__ABOUT THIS EXERCISE__. Line by line, output the material without altering anything.

__SOURCE MATERIAL__.
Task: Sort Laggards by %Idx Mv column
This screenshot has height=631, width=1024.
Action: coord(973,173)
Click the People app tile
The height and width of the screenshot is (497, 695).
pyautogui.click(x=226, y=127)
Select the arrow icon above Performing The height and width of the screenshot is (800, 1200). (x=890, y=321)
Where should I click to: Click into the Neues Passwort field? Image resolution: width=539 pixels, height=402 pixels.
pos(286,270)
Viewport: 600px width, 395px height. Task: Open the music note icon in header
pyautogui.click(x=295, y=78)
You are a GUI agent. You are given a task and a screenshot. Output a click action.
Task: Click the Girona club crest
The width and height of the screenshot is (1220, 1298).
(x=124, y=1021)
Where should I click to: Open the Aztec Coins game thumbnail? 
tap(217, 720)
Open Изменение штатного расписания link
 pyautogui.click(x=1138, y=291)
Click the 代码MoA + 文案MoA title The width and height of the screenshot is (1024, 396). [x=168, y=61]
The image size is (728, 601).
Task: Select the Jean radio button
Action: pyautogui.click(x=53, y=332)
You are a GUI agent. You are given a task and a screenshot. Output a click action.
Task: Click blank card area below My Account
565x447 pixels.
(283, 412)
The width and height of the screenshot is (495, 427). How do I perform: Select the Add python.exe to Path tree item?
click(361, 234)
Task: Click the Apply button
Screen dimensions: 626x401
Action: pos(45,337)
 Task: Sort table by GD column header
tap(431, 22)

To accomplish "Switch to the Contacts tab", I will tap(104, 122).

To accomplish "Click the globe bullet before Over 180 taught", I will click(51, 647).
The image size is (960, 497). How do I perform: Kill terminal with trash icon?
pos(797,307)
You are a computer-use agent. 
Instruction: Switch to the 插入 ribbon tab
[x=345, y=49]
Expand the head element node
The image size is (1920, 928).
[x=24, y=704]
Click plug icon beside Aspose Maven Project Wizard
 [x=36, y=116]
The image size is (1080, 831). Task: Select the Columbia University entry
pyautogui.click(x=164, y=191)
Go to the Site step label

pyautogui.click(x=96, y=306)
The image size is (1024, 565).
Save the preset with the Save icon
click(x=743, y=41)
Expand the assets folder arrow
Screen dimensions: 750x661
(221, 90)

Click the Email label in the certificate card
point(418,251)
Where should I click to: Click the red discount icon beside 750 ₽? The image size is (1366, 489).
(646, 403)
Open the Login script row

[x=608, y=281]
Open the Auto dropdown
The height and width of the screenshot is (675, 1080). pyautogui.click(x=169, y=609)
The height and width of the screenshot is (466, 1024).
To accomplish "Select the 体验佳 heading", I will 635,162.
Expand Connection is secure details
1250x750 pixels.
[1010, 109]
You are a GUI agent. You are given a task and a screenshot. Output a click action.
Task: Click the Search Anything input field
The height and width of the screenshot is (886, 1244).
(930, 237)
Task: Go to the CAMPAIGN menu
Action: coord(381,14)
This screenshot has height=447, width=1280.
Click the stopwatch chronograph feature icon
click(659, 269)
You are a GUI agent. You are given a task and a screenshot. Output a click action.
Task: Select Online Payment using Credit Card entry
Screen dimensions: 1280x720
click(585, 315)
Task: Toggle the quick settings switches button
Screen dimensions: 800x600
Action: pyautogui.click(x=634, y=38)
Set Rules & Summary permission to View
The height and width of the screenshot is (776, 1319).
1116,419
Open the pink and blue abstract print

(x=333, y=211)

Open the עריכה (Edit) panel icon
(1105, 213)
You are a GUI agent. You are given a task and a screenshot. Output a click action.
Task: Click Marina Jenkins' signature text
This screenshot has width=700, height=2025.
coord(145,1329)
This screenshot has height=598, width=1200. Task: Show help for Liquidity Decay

__EXERCISE SOLUTION__.
Task: Sort Laggards by %Idx Mv column
This screenshot has height=631, width=1024.
Action: coord(973,173)
Click the People app tile
The height and width of the screenshot is (497, 695).
pyautogui.click(x=226, y=127)
Select the arrow icon above Performing The height and width of the screenshot is (800, 1200). (x=890, y=321)
Where should I click to: Click into the Neues Passwort field? Image resolution: width=539 pixels, height=402 pixels.
pos(286,270)
Viewport: 600px width, 395px height. Task: Open the music note icon in header
pyautogui.click(x=295, y=78)
You are a GUI agent. You are given a task and a screenshot. Output a click action.
Task: Click the Girona club crest
The width and height of the screenshot is (1220, 1298).
(x=124, y=1021)
Where should I click to: Open the Aztec Coins game thumbnail? 
tap(217, 720)
Open Изменение штатного расписания link
 pyautogui.click(x=1138, y=291)
Click the 代码MoA + 文案MoA title The width and height of the screenshot is (1024, 396). [x=168, y=61]
The image size is (728, 601).
Task: Select the Jean radio button
Action: pyautogui.click(x=53, y=332)
You are a GUI agent. You are given a task and a screenshot. Output a click action.
Task: Click blank card area below My Account
565x447 pixels.
(283, 412)
The width and height of the screenshot is (495, 427). How do I perform: Select the Add python.exe to Path tree item?
click(361, 234)
Task: Click the Apply button
Screen dimensions: 626x401
Action: pos(45,337)
 Task: Sort table by GD column header
tap(431, 22)

To accomplish "Switch to the Contacts tab", I will tap(104, 122).

To accomplish "Click the globe bullet before Over 180 taught", I will click(51, 647).
The image size is (960, 497). How do I perform: Kill terminal with trash icon?
pos(797,307)
You are a computer-use agent. 
Instruction: Switch to the 插入 ribbon tab
[x=345, y=49]
Expand the head element node
The image size is (1920, 928).
[x=24, y=704]
Click plug icon beside Aspose Maven Project Wizard
 [x=36, y=116]
The image size is (1080, 831). Task: Select the Columbia University entry
pyautogui.click(x=164, y=191)
Go to the Site step label

pyautogui.click(x=96, y=306)
The image size is (1024, 565).
Save the preset with the Save icon
click(x=743, y=41)
Expand the assets folder arrow
Screen dimensions: 750x661
(221, 90)

Click the Email label in the certificate card
point(418,251)
Where should I click to: Click the red discount icon beside 750 ₽? The image size is (1366, 489).
(646, 403)
Open the Login script row

[x=608, y=281]
Open the Auto dropdown
The height and width of the screenshot is (675, 1080). pyautogui.click(x=169, y=609)
The height and width of the screenshot is (466, 1024).
To accomplish "Select the 体验佳 heading", I will 635,162.
Expand Connection is secure details
1250x750 pixels.
[1010, 109]
You are a GUI agent. You are given a task and a screenshot. Output a click action.
Task: Click the Search Anything input field
The height and width of the screenshot is (886, 1244).
(930, 237)
Task: Go to the CAMPAIGN menu
Action: coord(381,14)
This screenshot has height=447, width=1280.
Click the stopwatch chronograph feature icon
click(659, 269)
You are a GUI agent. You are given a task and a screenshot. Output a click action.
Task: Select Online Payment using Credit Card entry
Screen dimensions: 1280x720
click(585, 315)
Task: Toggle the quick settings switches button
Screen dimensions: 800x600
Action: pyautogui.click(x=634, y=38)
Set Rules & Summary permission to View
The height and width of the screenshot is (776, 1319).
1116,419
Open the pink and blue abstract print

(x=333, y=211)

Open the עריכה (Edit) panel icon
(1105, 213)
You are a GUI agent. You are given a task and a screenshot. Output a click action.
Task: Click Marina Jenkins' signature text
This screenshot has width=700, height=2025.
coord(145,1329)
This screenshot has height=598, width=1200. Task: Show help for Liquidity Decay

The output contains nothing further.